Hi Edward, you are right about most bets being unfavourably priced most of the times. That is the nature of markets. In games like horse betting, blackjack, roulette the payoff is just not in your favour. House always wins in the long run.
Everyone will agree that in a casino the payoff on the bets are priced by rational people and it is the gambler who is irrational in games like roulette. Yes people do win sometimes but that is just pure luck and Ole Peters work on Ergodicity, Ensemble and Time probabilities explain this beautifully.
Markets are beautiful in a way that one can do the groundwork beforehand on many bets and wait for the odds to come to you. The payoffs are ever-changing in the market system and sometimes, just sometimes the pay-offs are priced irrationally. Whether one has the wherewithal to wait for the payoffs to come in your favour is an edge in today’s high-speed world. That said, all sorts of people both make/lose money in the markets in all sorts of ways. Society underappreciates the role luck plays in its endeavours.
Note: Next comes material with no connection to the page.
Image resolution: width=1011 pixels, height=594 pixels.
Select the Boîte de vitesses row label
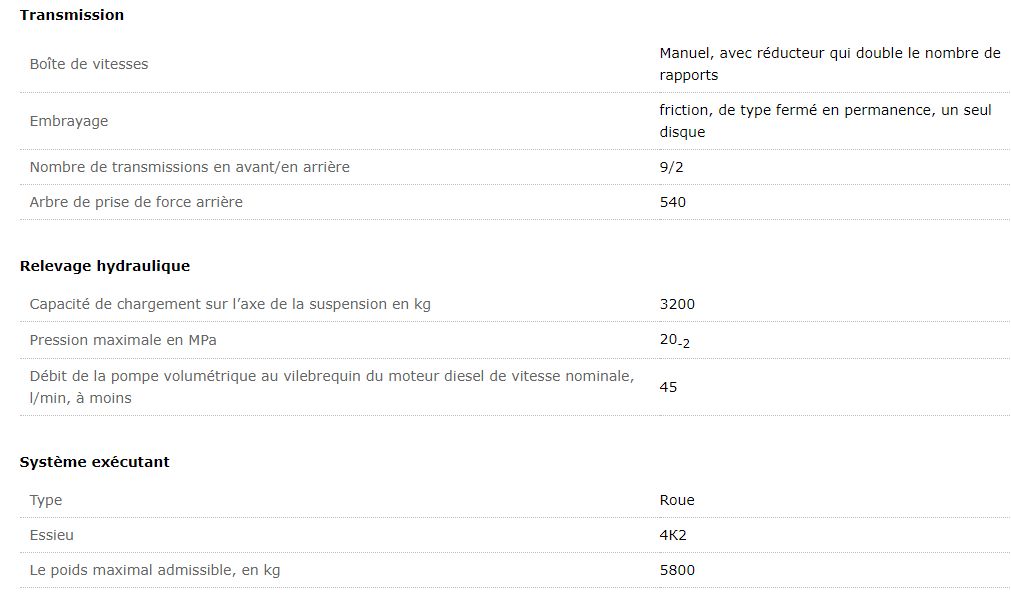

I just believe some bit of work can position one in the direction of luck.
Data In the Sheets
I just provided the historical valuations in the sheets so that one can be careful buying at market highs. People who are interested in cyclical companies can also use the historic P/B to find optimum entry/exit points.
Thanks for the suggestion about the tools that can further automate this exercise. I will try and use them if I can. I exported the company excel files manually so there was no worry of crowding out the screener’s servers.
You are right about screener data not being always right, I don’t use it always to value companies. But most of the time the data is in the ballpark, and all valuation exercises should be range approximations anyway.
For historical PE/PB I used to use rate star for quick reference or just download the historical price data from the exchanges, sort out the annual, highs, lows and averages and use them with the data from annual reports or investor presentations. All inconsistencies in the data of the data provider get highlighted when one does a deep dive into the company through the actual company reports.
The majority of manual data input work is in the financial services industry, where the KPIs are customized. Even companies in the same sub-segment of the industry report the KPIs with different names. I doubt there is any way to automate this process of picking up the data from the company’s investor presentations and moving it to excel. The data is just not structured. If you have any inputs that can help with this, it will be greatly appreciated.
To sum it up, probability of finding good bets/investments reduces dramatically near market peaks when you could pick majority of new bets and be down in the medium term and vice versa in market bottoms.
If one believes this is like finding a needle in a haystack they can just do a simple momentum investing strategy believing that it is all in the price and outperform the index.
I have seen other strategies outperform the above strategy but yes there is a survivor-ship/luck bias here. Though the % of total people outperforming with momentum will be higher than the % in other stock-picking strategies. One can speculate on the quantum of out-performance.
To hedge against this luck factor one should ideally run both or more type of strategies in their portfolio. But only do as much as one can with full effectiveness.